++++ RECORD EXTRACTS ++++

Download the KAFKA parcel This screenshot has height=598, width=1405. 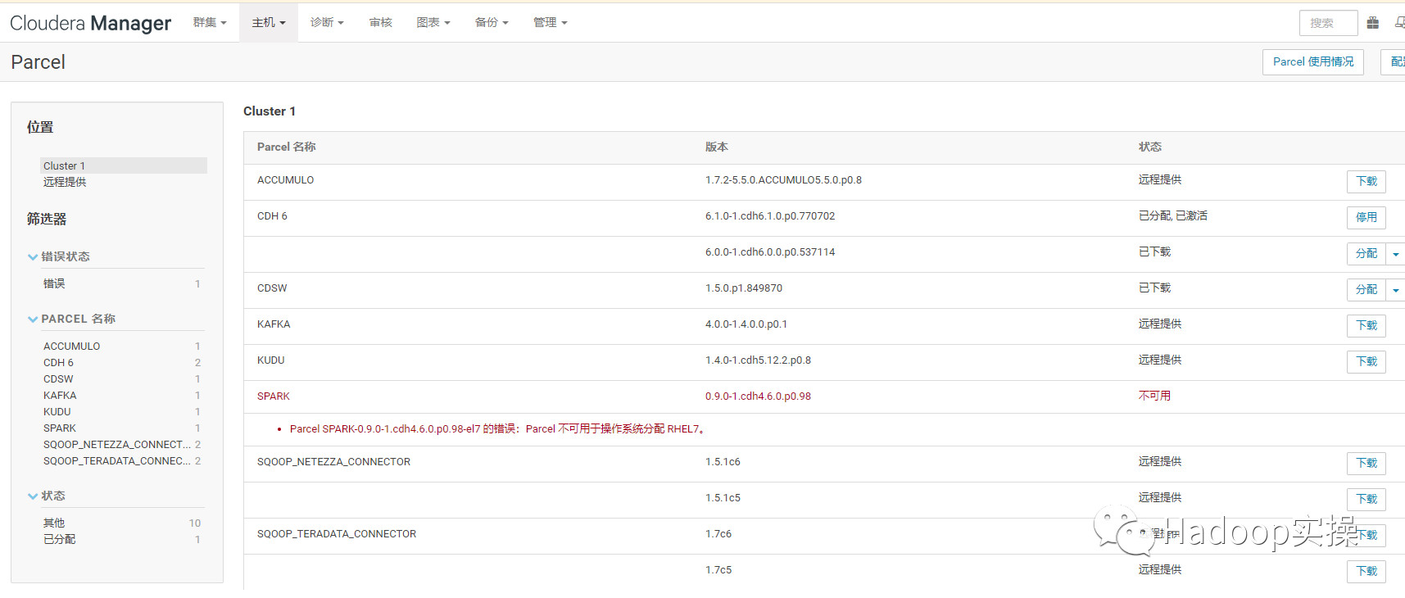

++++
++++ RECORD EXTRACTS ++++

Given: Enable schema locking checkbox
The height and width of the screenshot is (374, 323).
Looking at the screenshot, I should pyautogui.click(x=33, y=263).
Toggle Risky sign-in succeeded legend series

++++

WHAT THIS TASK INVOLVES
An exact copy of the lines above, from the one containing "The height and" down to the one containing "Toggle Risky sign-in succeeded legend series" and including both, is the whole answer; retype it and nothing else.

RESPONSE
The height and width of the screenshot is (374, 323).
Looking at the screenshot, I should pyautogui.click(x=33, y=263).
Toggle Risky sign-in succeeded legend series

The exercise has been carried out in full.